Problem to work on
List each line in the items below that contains the word "height". Case counts.

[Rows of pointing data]
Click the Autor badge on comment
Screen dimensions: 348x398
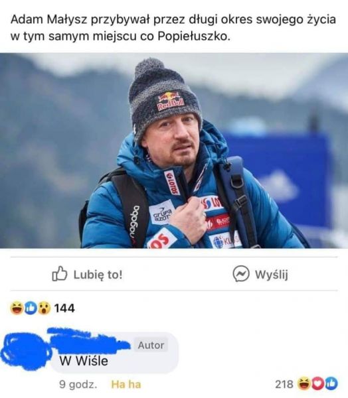pyautogui.click(x=151, y=345)
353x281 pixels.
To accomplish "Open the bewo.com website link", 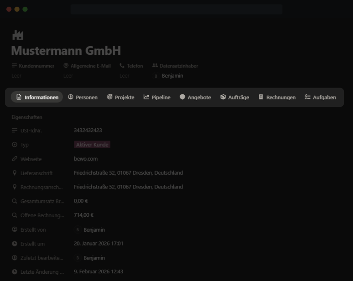I will 86,159.
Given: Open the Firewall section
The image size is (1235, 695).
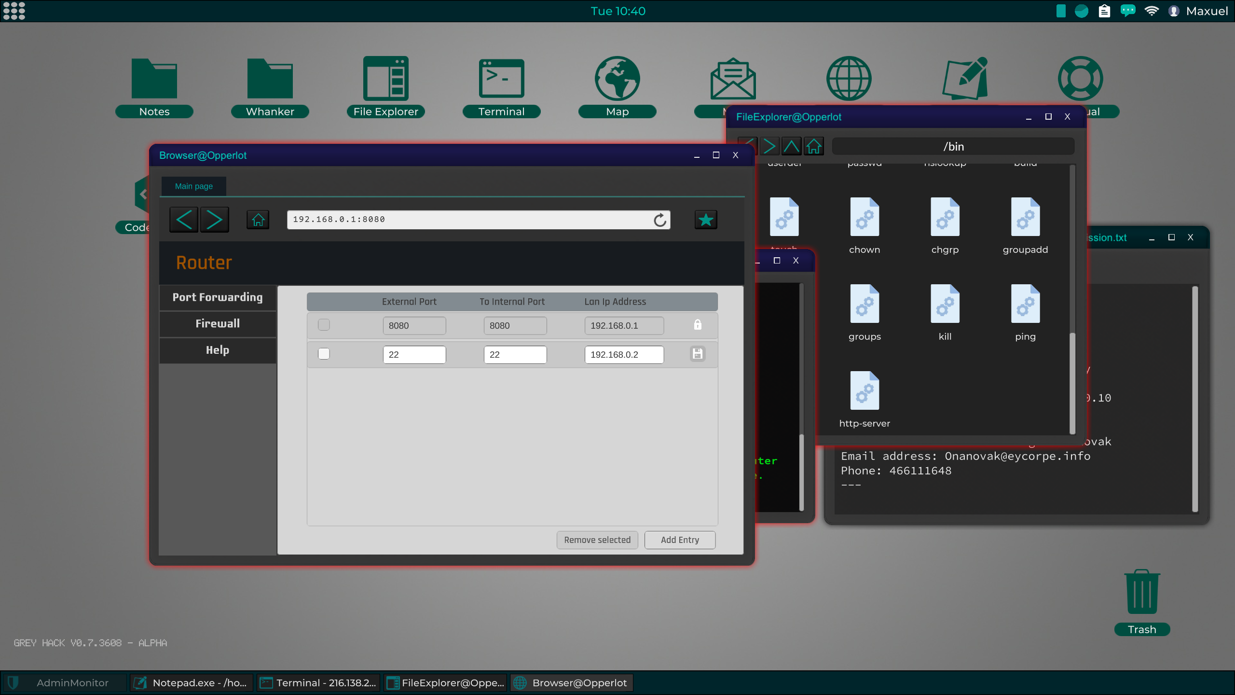Looking at the screenshot, I should pyautogui.click(x=218, y=323).
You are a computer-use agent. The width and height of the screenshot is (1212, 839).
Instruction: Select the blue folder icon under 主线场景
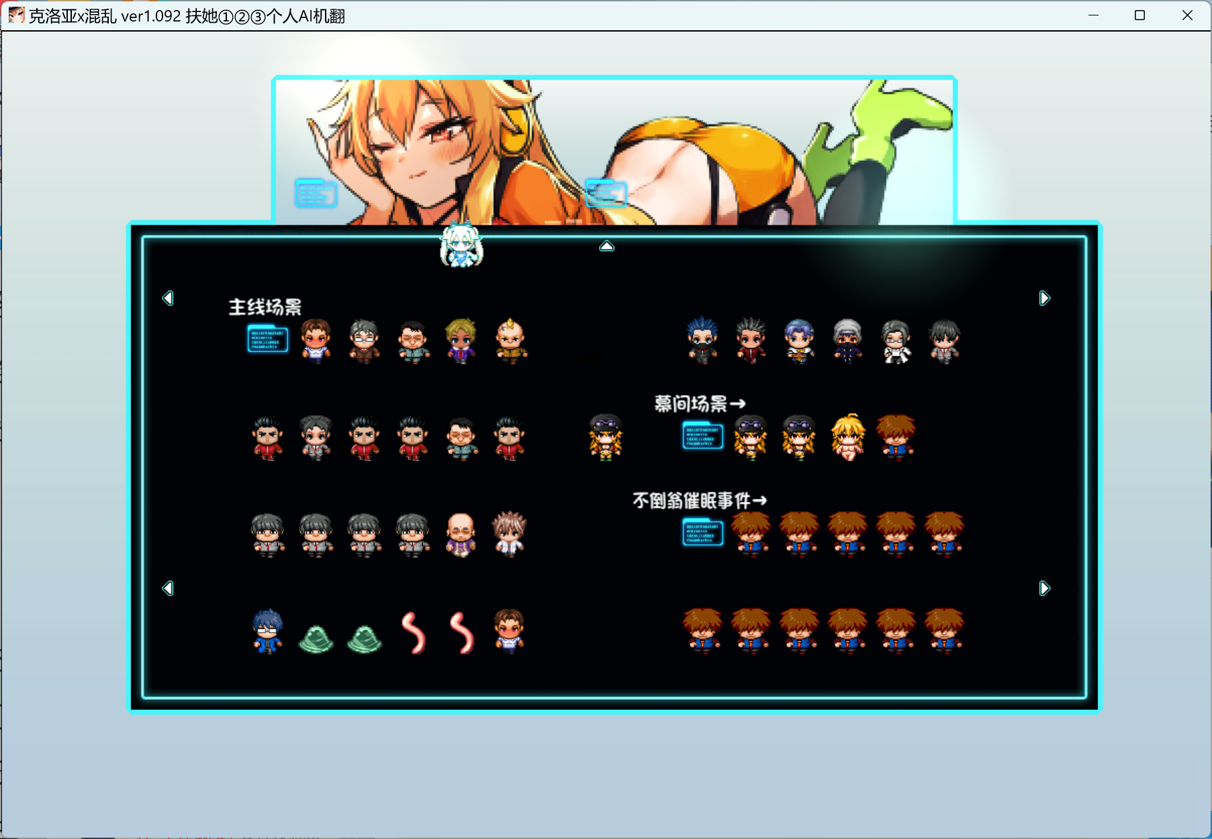pyautogui.click(x=267, y=339)
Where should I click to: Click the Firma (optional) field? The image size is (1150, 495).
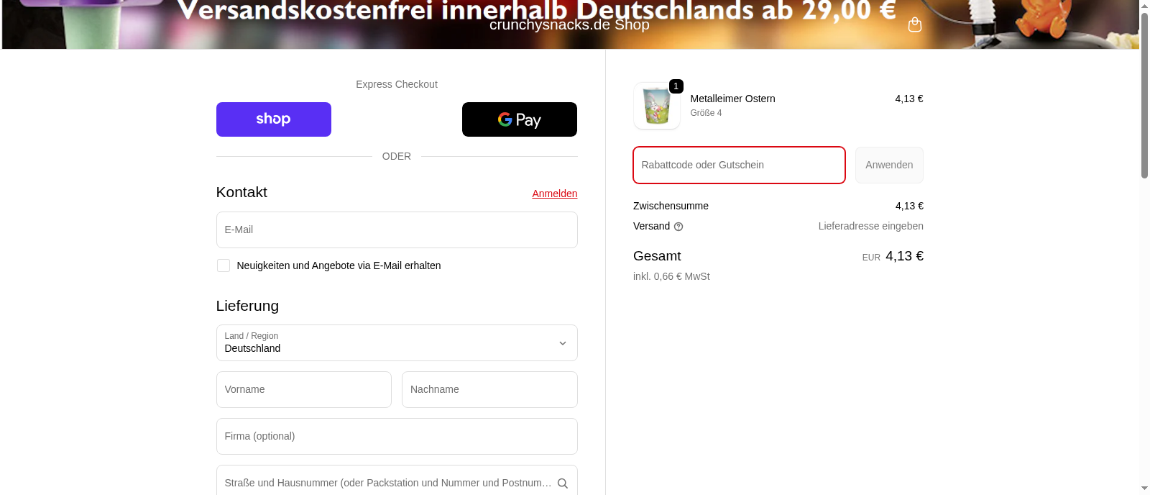pyautogui.click(x=396, y=436)
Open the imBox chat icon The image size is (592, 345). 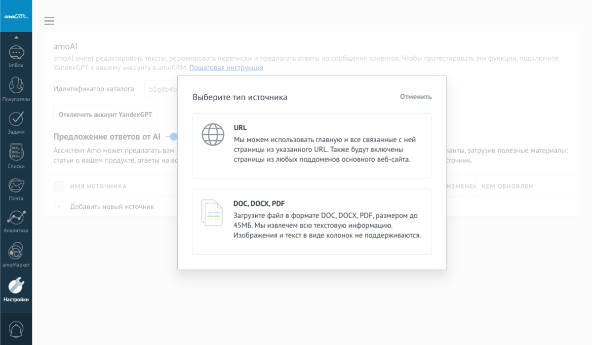pyautogui.click(x=16, y=53)
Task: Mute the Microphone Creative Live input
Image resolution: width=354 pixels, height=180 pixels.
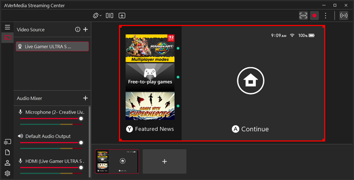Action: tap(20, 112)

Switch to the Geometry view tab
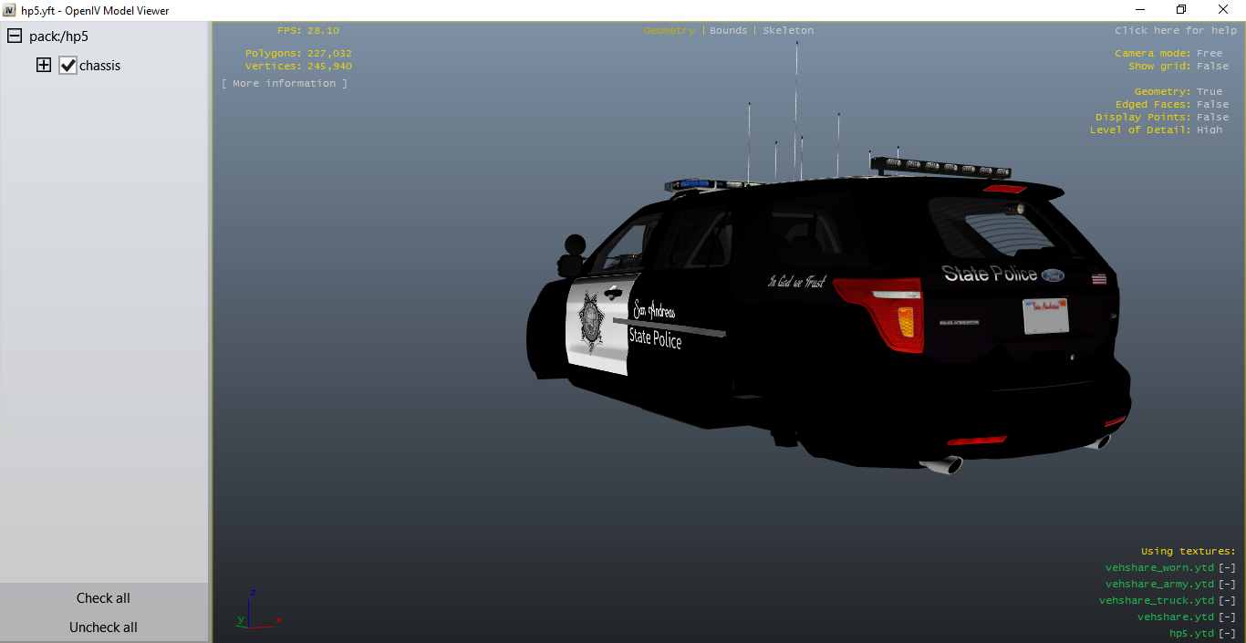pos(669,31)
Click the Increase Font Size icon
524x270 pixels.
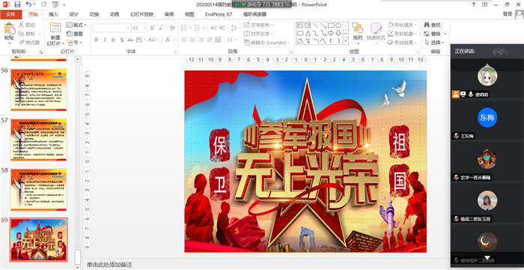tap(153, 28)
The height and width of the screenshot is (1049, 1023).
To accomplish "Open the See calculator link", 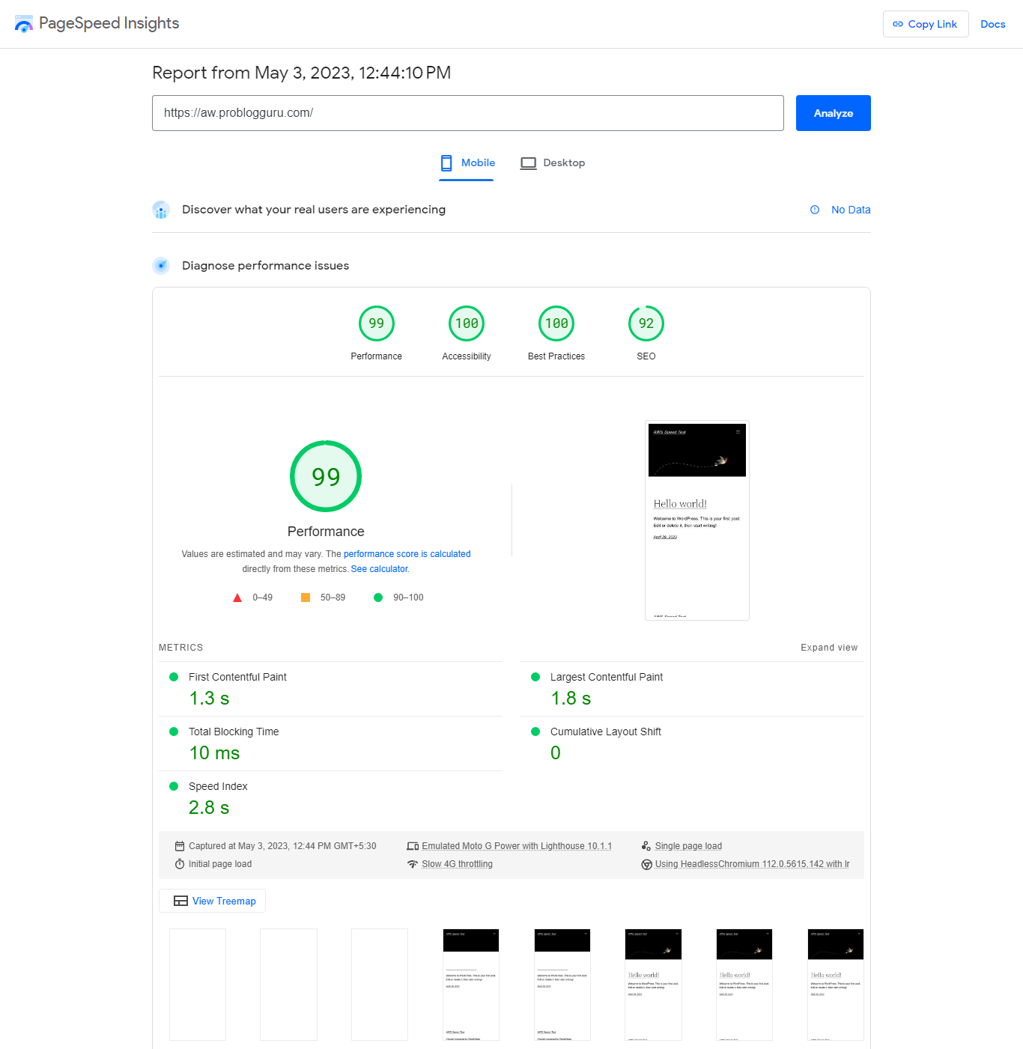I will pos(380,569).
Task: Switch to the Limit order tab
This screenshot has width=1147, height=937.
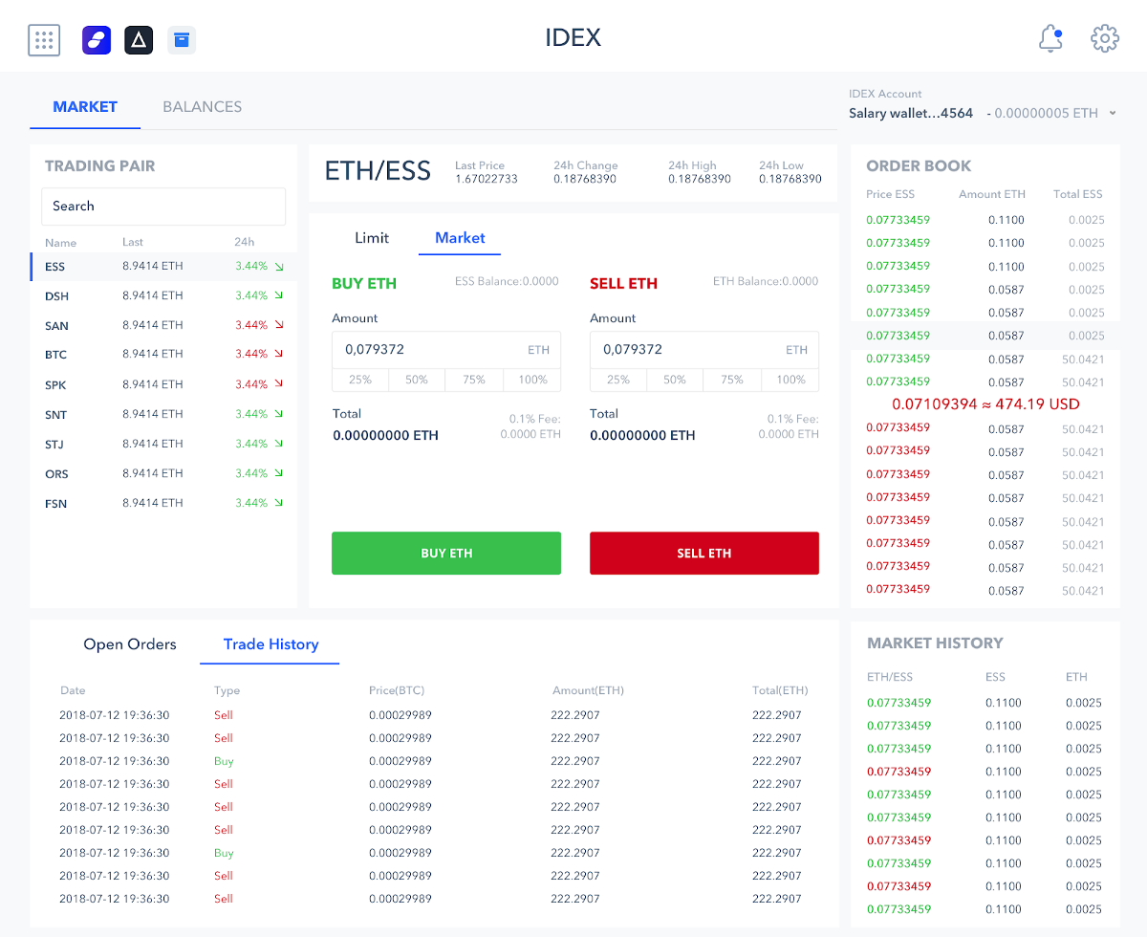Action: tap(372, 238)
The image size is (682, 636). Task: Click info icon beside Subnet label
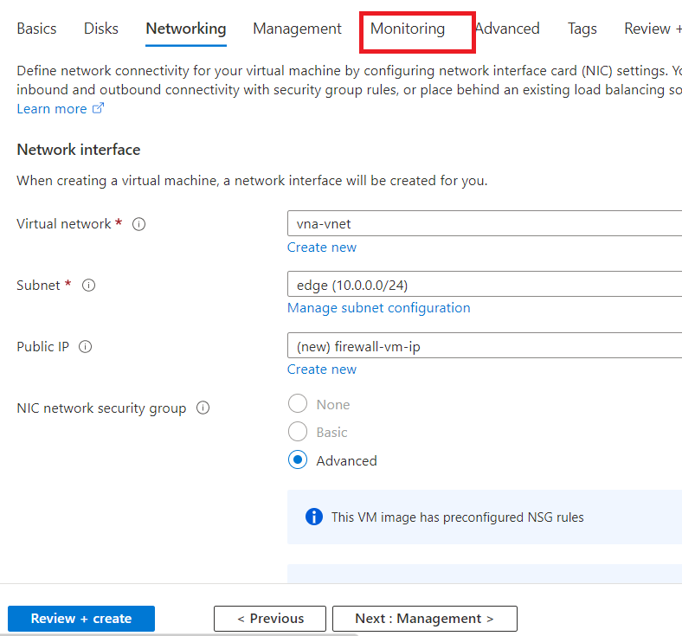[x=88, y=286]
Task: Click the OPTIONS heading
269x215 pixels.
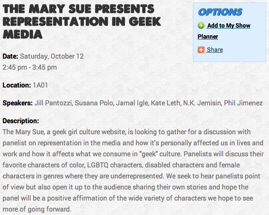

The solution
You are a computer-use agent. The width and height of the screenshot is (1212, 839).
Image resolution: width=354 pixels, height=180 pixels.
The height and width of the screenshot is (1049, 1023).
This screenshot has width=1147, height=937.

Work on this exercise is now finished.